Note that the assumption is that the underlying BTL will always issue
a callback with an error flag when it thinks a fragment has an error.
This means that even after an error is detected on a BTL, the BTL
continues to be checked for any other messages that may also complete
with an error.  This is potentially a unique characteristic of the
openib BTL when running over RC connections that allows the BFO to
work properly.

One scenario that is particularly difficult to handle is the case
where a fragment has an error but the message actually makes it to the
other side.  It is because of this that all fragments need to be
checked to make sure they are not a duplicate.  This scenario also
complicates some of the rendezvous protocols as the two sides may not
agree where the problem occurred.  For example, one can imagine a
sender getting an error on a final FIN message, but the FIN message
actually arrives at the other side.  The receiver thinks the
communication is done and moves on.  The sender thinks there was a
problem, and that the communication needs to restart.

It is also important to note that a message cannot signal a successful
completion and *not* make it to the receiver.  This would probably cause
the bfo to hang.

4. ERRORS
Errors are detected in the openib BTL layer and propagated to the PML
layer.  Typically, the errors occur while polling the completion
queue, but can happen in other areas as well.  When an error occurs,
an additional callback is called so the PML can map out the connection
for future sending.  Then the callback associated with the fragment is
called, but with the error field set to OMPI_ERROR.  This way, the PML
knows that this fragment may not have made it to the remote side.

The first callback into the PML is via the mca_pml_bfo_error_handler()
callback and the PML uses this to remove a connection for future
sending.  If the error_proc_t field is NULL, then the entire BTL is
removed for any future communication.  If the error_proc_t is not
NULL, then the BTL is only removed for the connection associated with
the error_proc_t.

The second callback is the standard one for a completion event, and
this can trigger various activities in the PML.  The regular callback
function is called but the status is set to OMPI_ERROR.  The PML layer
detects this and calls some failover specific routines depending on
the type of fragment that got the error.


5. RECOVERY OF MATCH FRAGMENTS
Note: For a general description of how the various fragments interact,
see Appendix 1 at the end of this document.

In the case of a MATCH fragment, the fragment is simply resent.  Care
has to be taken with a MATCH fragment that is sent via the standard
interface and one that is sent via the sendi interface.  In the
standard send, the send request is still available and is therefore
reset reused to send the MATCH fragment.  In the case of the sendi
fragment, the send request is gone, so the fragment is regenerated
from the information contained within the fragment.

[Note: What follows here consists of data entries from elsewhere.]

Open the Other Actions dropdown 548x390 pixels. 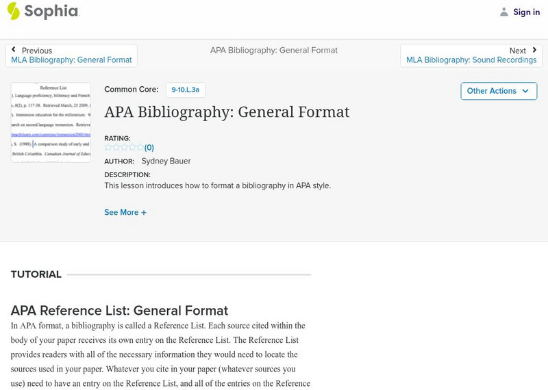[498, 91]
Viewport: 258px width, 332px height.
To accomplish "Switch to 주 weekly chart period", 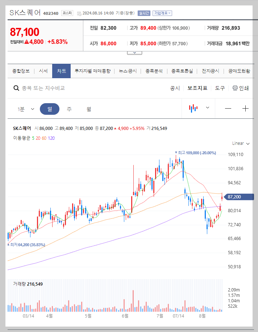I will 69,109.
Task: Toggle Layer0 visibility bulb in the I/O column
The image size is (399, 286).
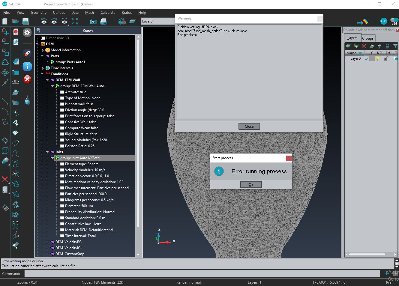Action: click(x=378, y=58)
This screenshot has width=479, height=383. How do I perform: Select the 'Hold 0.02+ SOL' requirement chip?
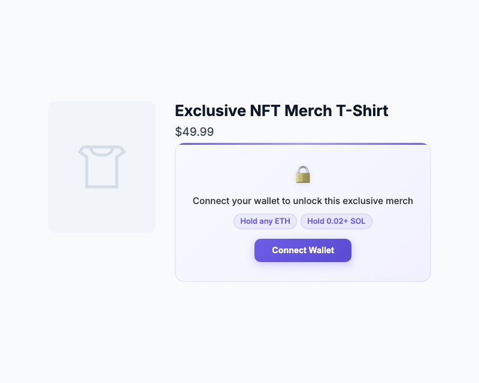click(x=336, y=221)

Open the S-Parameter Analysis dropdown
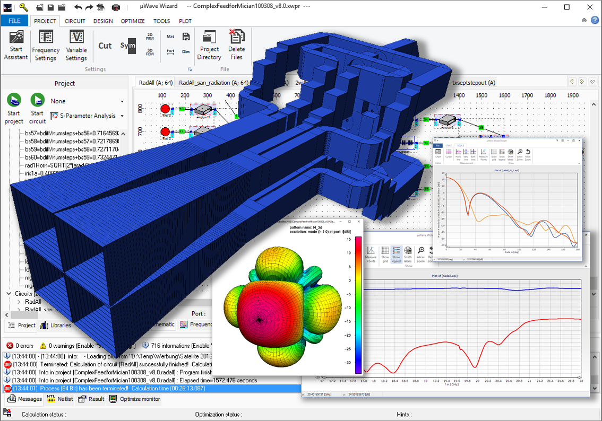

6. RECOVERY OF RNDV or LARGE MESSAGE RDMA
In the case of a large message RDMA transfer or a RNDV transfer where
the message consists of several fragments, the restart is a little
more complicated.  This includes fragments like RNDV, PUT, RGET, FRAG,
FIN, and RDMA write and RDMA read completions. In most cases, the
requests associated with these fragments are reset and restarted.

First, it should be pointed out that a new variable was added to the
send and receive requests.  This variable tracks outstanding send
events that have not yet received their completion events.  This new
variable is used so that a request is not restarted until all the
outstanding events have completed.  If one does not wait for the
outstanding events to complete, then one may restart a request and
then a completion event will happen on the wrong request.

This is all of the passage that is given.